Knox E G, Gilman E A
Department of Public Health and Epidemiology, University of Birmingham.
J Epidemiol Community Health. 1996 Jun;50(3):313-9. doi: 10.1136/jech.50.3.313.
Firstly, to identify spatially close pairs and triplets of childhood leukaemias and cancers in Britain. Secondly, to compare pair frequencies with random expectations, identify excesses, and measure the diameters of any clusters. Thirdly, to infer possible causes.

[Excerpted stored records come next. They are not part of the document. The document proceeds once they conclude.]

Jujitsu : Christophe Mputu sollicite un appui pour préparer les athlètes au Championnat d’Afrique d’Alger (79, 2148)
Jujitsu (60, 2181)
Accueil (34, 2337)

Stratified Poisson analyses of two comprehensive sets of childhood leukaemia and cancer data in Great Britain: seeking home address pairs within particular census enumeration districts (EDs) or postcodes (PCs). Numbers of pairs/triplets of leukaemia registrations sharing single or adjacent EDs were compared with Poisson, expectations in national ED strata with different numbers of households (HHs). Pairs/triplets of leukaemia/cancer deaths (and births) sharing a single PC were compared with Poisson expectations in national PC strata with different numbers of postal delivery points (DPs). Same and adjacent house pairs were identified individually among the same PC death pairs. Areal case densities were estimated around a sample of index cases, using their own PC grid coordinates, and those recorded in the central PC directory.
These comprised, firstly, all cases of childhood leukaemia and non-Hodgkin lymphoma registered between 1966 and 1983 in England and Wales (ED analysis) and, secondly, all childhood leukaemia and cancer deaths between 1953 and 1980, in England, Wales, and Scotland (PC analyses at birth and at death).
Short range spatial clustering was demonstrated (a) for leukaemia at place of registration, and (b) for leukaemia and cancer (separately and jointly) at both birth and death addresses. There was evidence of additional case pairing in adjacent PCs. Both data sets showed a relative local pair excess of about 1.5, within diameters of 300 metres. Secondary case densities, measured within 600 metres of a sample of unpaired index cases, were raised by the same ratio. The raised risk then tapered with increasing distance to about 3 km. Forty-four non-twin pairs had died at exactly the same address, far in excess of random expectation. This same house excess was due entirely to 31 sibling pairs. They also showed a relative excess of central nervous system and other solid tumours; but without the exact tumour type sibling concordances sometimes seen in MZ twins. The sibling pairs were only a small part of the overall excess of same PC pairs.
Short range geographical clustering probably reflects two separate causes of childhood cancer, namely (a) an uncommon familial susceptibility to solid cancers, probably inherited, and (b) a group of long standing focal environmental hazards, most effective within a few hundred metres of the source, but detectable as far as 3 km.
第一,确定英国儿童白血病和癌症在空间上相邻的成对及三联病例。第二,将成对病例的频率与随机预期值进行比较,识别出超出预期的情况,并测量任何聚集区域的直径。第三,推断可能的病因。
对英国两套全面的儿童白血病和癌症数据进行分层泊松分析:在特定的人口普查枚举区(EDs)或邮政编码(PCs)内查找家庭住址对。将白血病登记中共享单个或相邻EDs的成对/三联病例数与泊松分布进行比较,在不同家庭数量(HHs)的国家EDs层中进行预期分析。将共享单个PC的白血病/癌症死亡(及出生)的成对/三联病例数与不同邮政投递点(DPs)数量的国家PC层中的泊松预期值进行比较。在相同PC死亡对中分别识别出相同和相邻的房屋对。使用索引病例自身的PC网格坐标以及中央PC目录中记录的坐标,估计索引病例样本周围的区域病例密度。
第一组包括1966年至1983年在英格兰和威尔士登记的所有儿童白血病和非霍奇金淋巴瘤病例(ED分析);第二组包括1953年至1980年在英格兰、威尔士和苏格兰的所有儿童白血病和癌症死亡病例(出生和死亡时的PC分析)。
在以下方面证实了短程空间聚集现象:(a)登记地点的白血病;(b)出生和死亡地址处的白血病和癌症(分别及共同)。有证据表明相邻PC中存在额外的病例配对。两个数据集均显示,在直径300米范围内,相对局部成对病例超出约1.5倍。在未配对索引病例样本600米范围内测量的继发病例密度也以相同比例升高。随着距离增加到约3公里,升高的风险逐渐减弱。44对非双胞胎在完全相同的地址死亡,远远超过随机预期。这种相同房屋地址的超出完全归因于31对兄弟姐妹。他们还显示中枢神经系统和其他实体瘤相对增多;但没有同卵双胞胎中有时出现的精确肿瘤类型的兄弟姐妹一致性。兄弟姐妹对只是同一PC对总体超出的一小部分。
短程地理聚集可能反映了儿童癌症的两个独立病因,即(a)对实体癌不常见的家族易感性,可能是遗传的;(b)一组长期存在的局部环境危害,在距离源头几百米内最为有效,但在3公里范围内仍可检测到。